Task requirements: Would you retype each of the records exactly as shown?

Available data Start Marker

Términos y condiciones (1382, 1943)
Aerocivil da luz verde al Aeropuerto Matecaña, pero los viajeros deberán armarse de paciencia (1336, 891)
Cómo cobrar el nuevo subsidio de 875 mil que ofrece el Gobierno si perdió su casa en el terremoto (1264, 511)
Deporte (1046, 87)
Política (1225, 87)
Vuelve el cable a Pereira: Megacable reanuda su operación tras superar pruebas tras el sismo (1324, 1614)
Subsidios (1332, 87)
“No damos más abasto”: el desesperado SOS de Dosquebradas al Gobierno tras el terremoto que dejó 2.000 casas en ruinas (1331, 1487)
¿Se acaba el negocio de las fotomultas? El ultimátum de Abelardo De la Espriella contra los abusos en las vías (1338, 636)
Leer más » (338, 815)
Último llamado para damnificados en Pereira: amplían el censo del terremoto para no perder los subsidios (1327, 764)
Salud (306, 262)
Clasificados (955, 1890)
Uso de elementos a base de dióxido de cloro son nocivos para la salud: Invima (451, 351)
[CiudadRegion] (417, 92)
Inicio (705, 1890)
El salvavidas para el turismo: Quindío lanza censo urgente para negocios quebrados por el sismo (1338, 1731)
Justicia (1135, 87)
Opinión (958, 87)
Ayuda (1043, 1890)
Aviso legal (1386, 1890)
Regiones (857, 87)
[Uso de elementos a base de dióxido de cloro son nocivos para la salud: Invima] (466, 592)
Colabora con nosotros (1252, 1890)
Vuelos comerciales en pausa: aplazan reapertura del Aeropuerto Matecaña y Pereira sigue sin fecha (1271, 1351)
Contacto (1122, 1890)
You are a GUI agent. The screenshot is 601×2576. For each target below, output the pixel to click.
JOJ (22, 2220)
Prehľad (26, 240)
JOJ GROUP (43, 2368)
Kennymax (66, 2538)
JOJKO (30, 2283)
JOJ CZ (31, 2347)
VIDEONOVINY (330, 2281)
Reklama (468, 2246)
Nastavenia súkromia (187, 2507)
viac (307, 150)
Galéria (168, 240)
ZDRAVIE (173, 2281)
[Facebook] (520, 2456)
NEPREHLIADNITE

Available data End Marker

Answer space:
Términos y condiciones (1382, 1943)
Aerocivil da luz verde al Aeropuerto Matecaña, pero los viajeros deberán armarse de paciencia (1336, 891)
Cómo cobrar el nuevo subsidio de 875 mil que ofrece el Gobierno si perdió su casa en el terremoto (1264, 511)
Deporte (1046, 87)
Política (1225, 87)
Vuelve el cable a Pereira: Megacable reanuda su operación tras superar pruebas tras el sismo (1324, 1614)
Subsidios (1332, 87)
“No damos más abasto”: el desesperado SOS de Dosquebradas al Gobierno tras el terremoto que dejó 2.000 casas en ruinas (1331, 1487)
¿Se acaba el negocio de las fotomultas? El ultimátum de Abelardo De la Espriella contra los abusos en las vías (1338, 636)
Leer más » (338, 815)
Último llamado para damnificados en Pereira: amplían el censo del terremoto para no perder los subsidios (1327, 764)
Salud (306, 262)
Clasificados (955, 1890)
Uso de elementos a base de dióxido de cloro son nocivos para la salud: Invima (451, 351)
[CiudadRegion] (417, 92)
Inicio (705, 1890)
El salvavidas para el turismo: Quindío lanza censo urgente para negocios quebrados por el sismo (1338, 1731)
Justicia (1135, 87)
Opinión (958, 87)
Ayuda (1043, 1890)
Aviso legal (1386, 1890)
Regiones (857, 87)
[Uso de elementos a base de dióxido de cloro son nocivos para la salud: Invima] (466, 592)
Colabora con nosotros (1252, 1890)
Vuelos comerciales en pausa: aplazan reapertura del Aeropuerto Matecaña y Pereira sigue sin fecha (1271, 1351)
Contacto (1122, 1890)
You are a GUI agent. The screenshot is 601×2576. For each target below, output the pixel to click.
JOJ (22, 2220)
Prehľad (26, 240)
JOJ GROUP (43, 2368)
Kennymax (66, 2538)
JOJKO (30, 2283)
JOJ CZ (31, 2347)
VIDEONOVINY (330, 2281)
Reklama (468, 2246)
Nastavenia súkromia (187, 2507)
viac (307, 150)
Galéria (168, 240)
ZDRAVIE (173, 2281)
[Facebook] (520, 2456)
NEPREHLIADNITE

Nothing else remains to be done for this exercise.